Quanto a Fabbian, in caso di riscatto partirebbe un contratto lungo fino al giugno del 2030. La dirigenza viola gli ha anche prospettato un ingaggio sensibilmente più alto rispetto a quello attuale: passerebbe dai 400 mila euro percepiti a Bologna agli 1,1 milioni netti a stagione garantiti dalla Fiorentina. Un attestato di stima non da poco. L’ennesimo a dire il vero. Non è un caso che già dai tempi di Daniele Pradè arrivassero richieste frequenti a Giovanni Sartori per il centrocampista veneto. A maggior ragione adesso, un giocatore con le sue caratteristiche non può che fare al caso di Vanoli per il 4-1-4-1.
Fin dall’inizio del mercato invernale la Fiorentina è stata molto chiara nel suo intento di voler arricchire l’organico di esterni, o comunque di centrocampisti offensivi. Fabbian rispecchia quel tipo di identikit, aggiungendo pericolosità alla squadra che aveva bisogno di un elemento abile di testa. Il Bologna non se ne priva a cuor leggero, ma ha scelto di puntare su altri tipi di profili. A breve è attesa la fumata bianca di una trattativa che, nelle ultime ore, ha subìto una svolta. I dialoghi tra le due società si sono intensificati ieri mattina, tanto che siamo davvero vicini alla chiusura dell’operazione. Manca poco.
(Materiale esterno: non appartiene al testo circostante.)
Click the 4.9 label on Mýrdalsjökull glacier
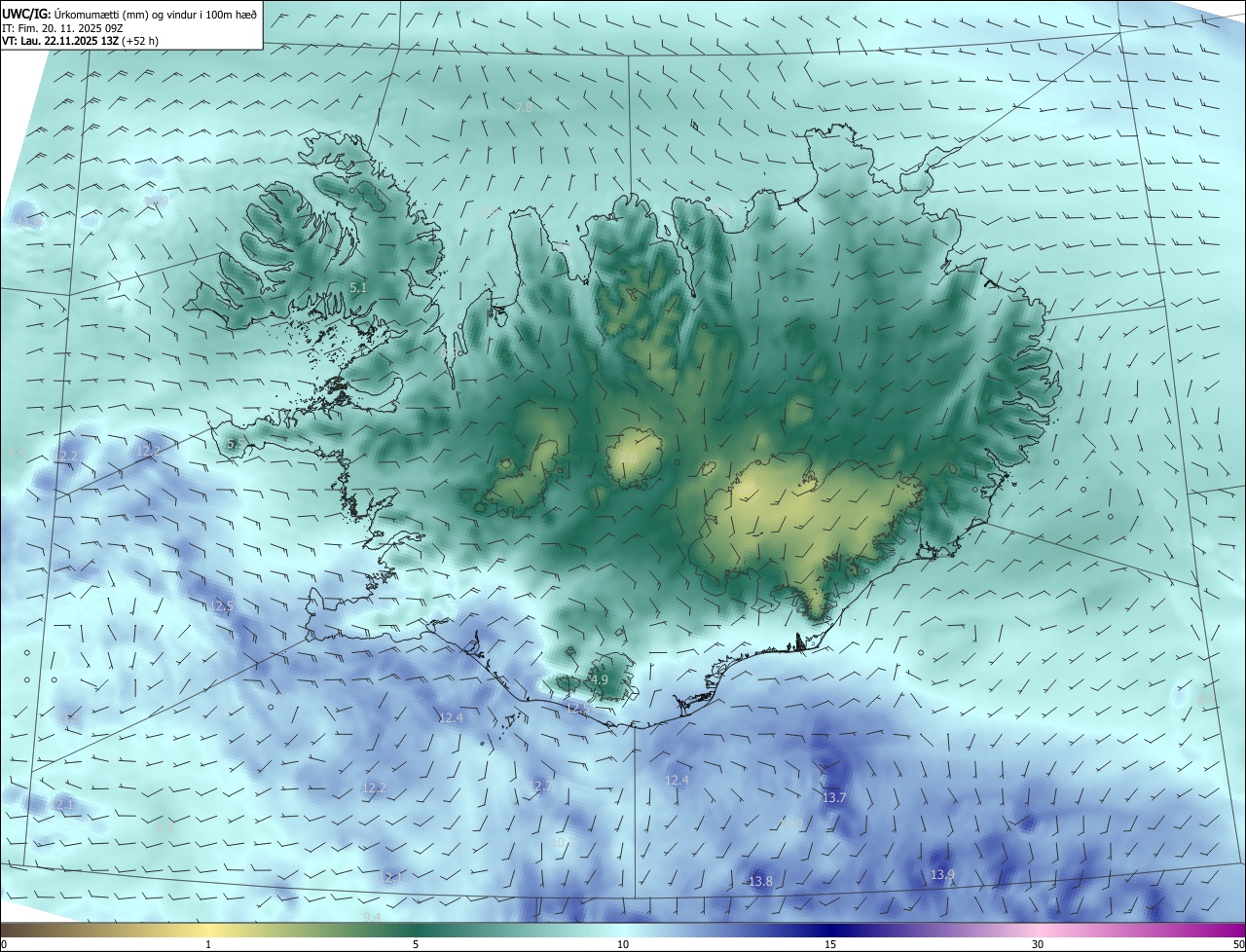The width and height of the screenshot is (1246, 952). [x=599, y=680]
Fabbian, il cui contratto con il Bologna scadrebbe a giugno del 2028, ha totalizzato 21 presenze quest’anno tra campionato e coppe. Il tutto corredato da 2 gol. La scorsa stagione aveva chiuso con 41 presenze. I rossoblù hanno deciso di comune accordo col calciatore di trovare una soluzione che permettesse al ragazzo di scendere in campo con più continuità, e al club di incassare una somma considerevole da destinare al mercato in entrata. L’agente del giocatore era stato al Viola Park la scorsa settimana. Nelle ultime ore ha promosso il buon esito del negoziato trovando velocemente un’intesa con la Fiorentina per il trasferimento. Lo riporta il Corriere dello Sport.